- Waldenstrom Macroglobulinemia
- Interviews
Greg Martin's interview
How did all start?
It started when I had an allergic reaction to Benicar for High blood pressure. That is when they found my liver enzymes were extremely high for no reason.
Do you already have a diagnosis? How long did it take you to get it?
From the initial diagnosis of IGM MGUS, to Waldenstrom's took almost 4 years
For what medical specialties have you been treated? What has been the most useful specialty for your?
Oncologist, Neurosurgeon, Family Physician, WM Specialist
What has been the most useful thing for you so far?
Becoming a member of the International Group of Waldenstroms Macroglobuliemia Group. They are probably more up to date on the newest treatment options and what is on the horizon, than most physicians. I am always updating my oncologist on things to look out for or try.
What have been your biggest difficulties?
Adjusting to the new normal. I have only so much energy to use per day. If I use to much for a day, I pay for it in worse fatigue for the next couple of days.
How has your social and family environment reacted? Have your social or family relationships changed?
We have grown closer together thru out this walk.
What things have you stopped doing?
Staying up late, bedtime is regulated tightly. Learning to say No, I can;t do that.
What do you think about the future?
I think it looks bright with so many new options coming on the horizon for treatment.
What would you like to do if you didn’t have your condition?
Do some physical things that I can't right now, such as take my antique motorcycle on a touring trip around the Great Lakes.
If you had to describe your life in a sentence, what would it be?
It is what I call the New Normal for me.
Finally, what advice would you give to a person in a similar situation?
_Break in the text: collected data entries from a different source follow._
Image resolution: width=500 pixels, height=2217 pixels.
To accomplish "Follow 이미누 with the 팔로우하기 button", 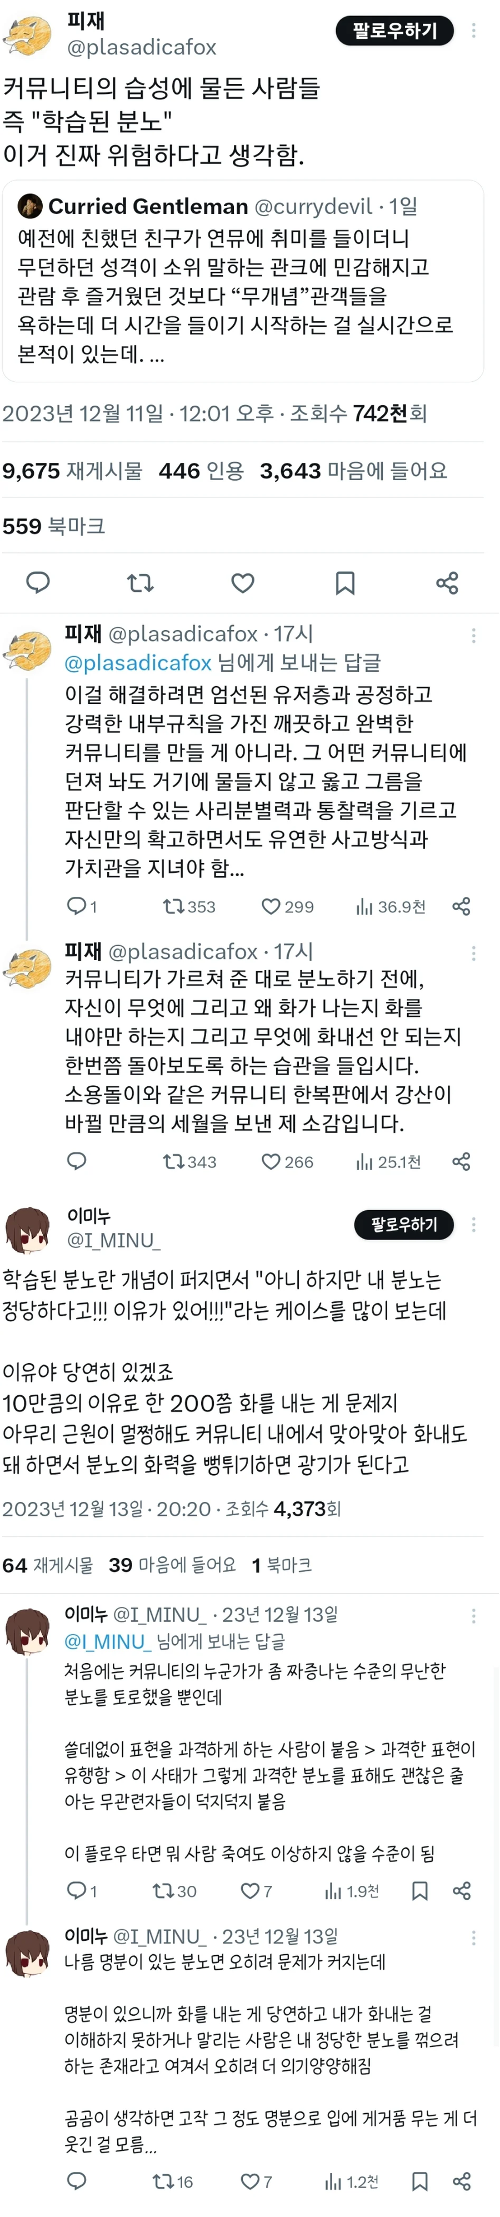I will pyautogui.click(x=404, y=1224).
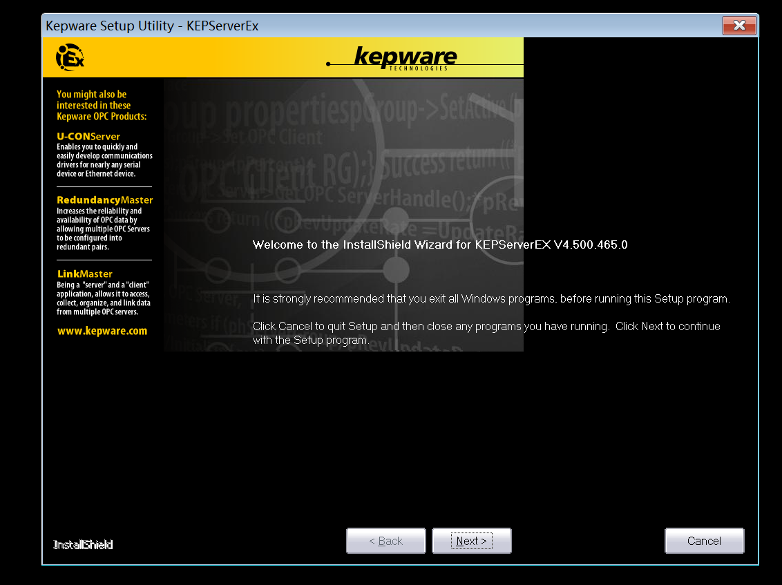Click the InstallShield label at bottom left
This screenshot has height=585, width=782.
(83, 545)
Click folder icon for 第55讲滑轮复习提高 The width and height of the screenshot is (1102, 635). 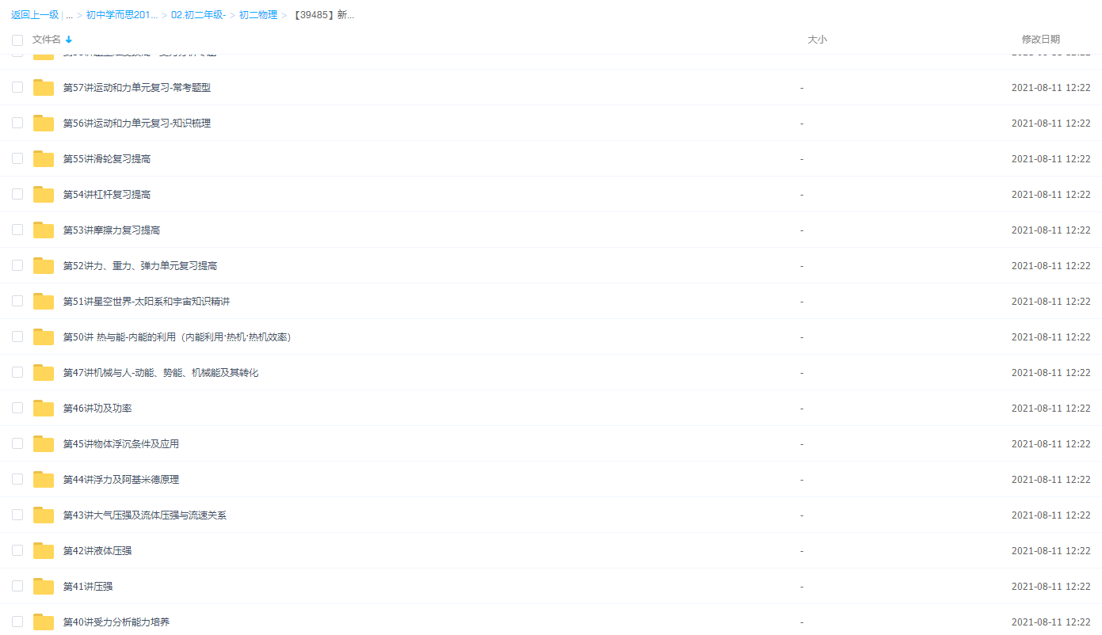pyautogui.click(x=44, y=159)
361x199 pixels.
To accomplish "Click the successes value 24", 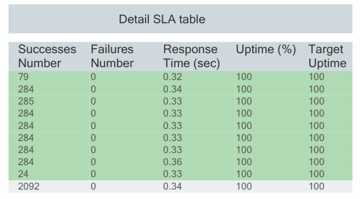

Keep looking up! Even on the worse days, there are others that I wouldn't trade my life for. There are many new treatments coming on the horizon, just walk thru it one day at a time. If you don't it can be overwhelming. Also learn as much as you can about the disease. Some patients are so focused on their blood numbers, but the numbers mean little if they are not affecting you quality of life. The doctors in the know, will treat low number WM's if they had symptoms that are hurting your quality of life. If your doctor says no, then find one more educated. We are a very small group that have WM, only 3-4 in a million per year, so it may take some work finding a good doctor that will listen.